The videos are actually more like mini-motion pictures, integrating my speaking with movie sequences from the respective films and a whole lot of “B-roll”. For you non-filmmakers like me, “B-roll” is what you see on the screen while the narrator is speaking over it. It can take hours to shoot “B-roll” which, in some instances, will only be on the screen for a matter of seconds. For example, the cameraman would put me on a sidewalk and film my shoes as I walked. First from the front, then from the back, then from the sides, then from behind my head, and so on. Over and over again.
So, when we found ourselves on Omaha Beach in Normandy, France, to film the “Saving Private Ryan” piece, I was certain that shooting the “B-roll” would be nothing short of a marathon.
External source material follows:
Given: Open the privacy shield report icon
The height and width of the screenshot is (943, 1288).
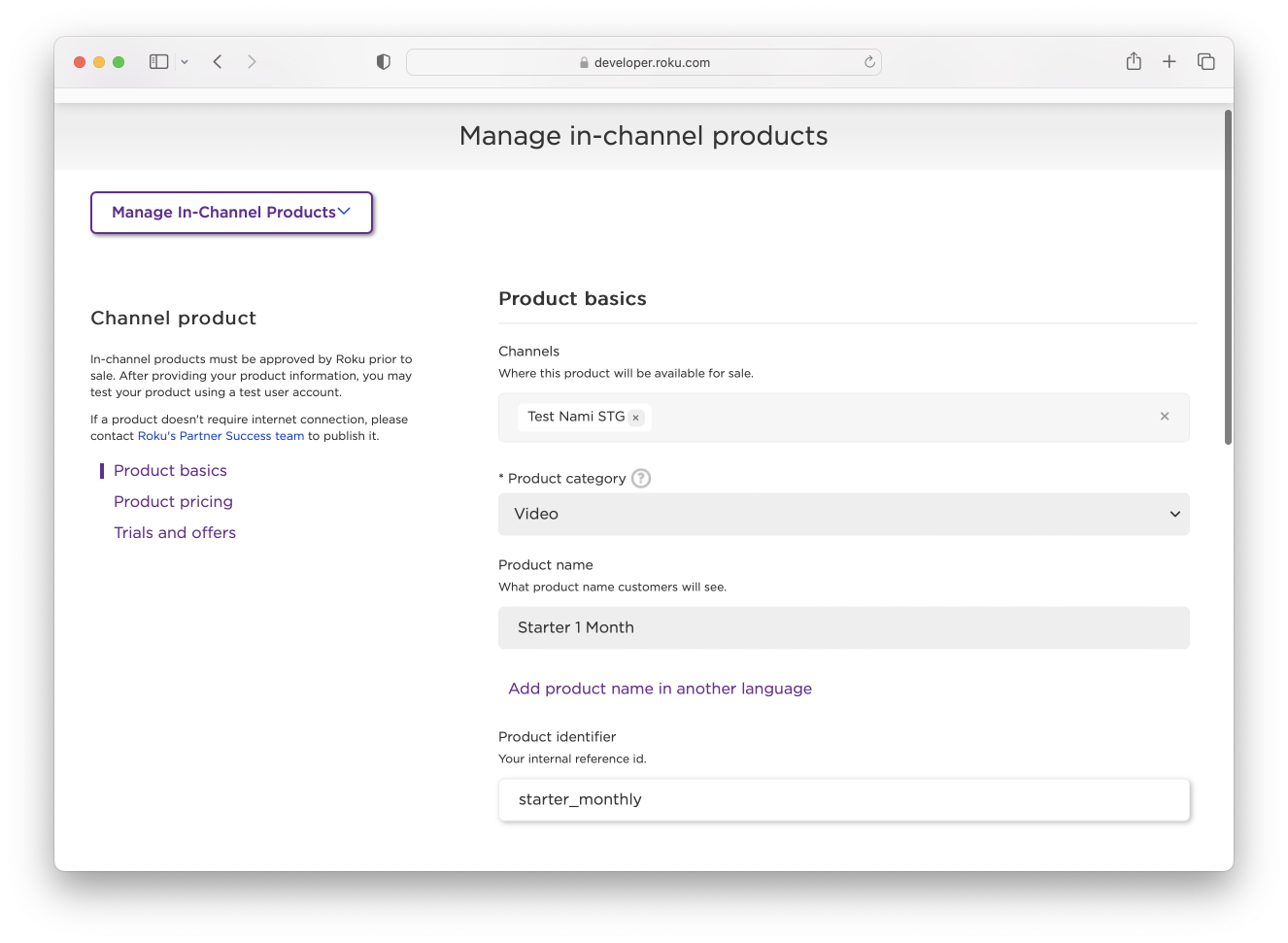Looking at the screenshot, I should pyautogui.click(x=384, y=62).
I did a lot of walking for that one — on the beach, in the cliffside Nazi bunkers, through the streets of Colleville sur Mer, and all over the American cemetery. But the walking wasn’t the hardest part. It was the kneeling in front of one of the 9,387 tombstones in the cemetery that proved to be both physically, and emotionally, demanding.
“Okay”, the videographer said as he pointed down the row of stones, “just kneel in front of that cross over there.” In case you were wondering, kneeling for twenty minute without falling over can be rough, especially when you have “Over 50” knees. I would hear him behind me, then see him out of my peripheral vision with that giant gyro-camera assembly. He’d zoom into my face, then literally fly it over my head. And all I did, the entire time, was stare at this soldier’s name on the tombstone. He had died on Omaha Beach on D-Day, June 6, 1944, about 500 meters down a cliff from where I was kneeling.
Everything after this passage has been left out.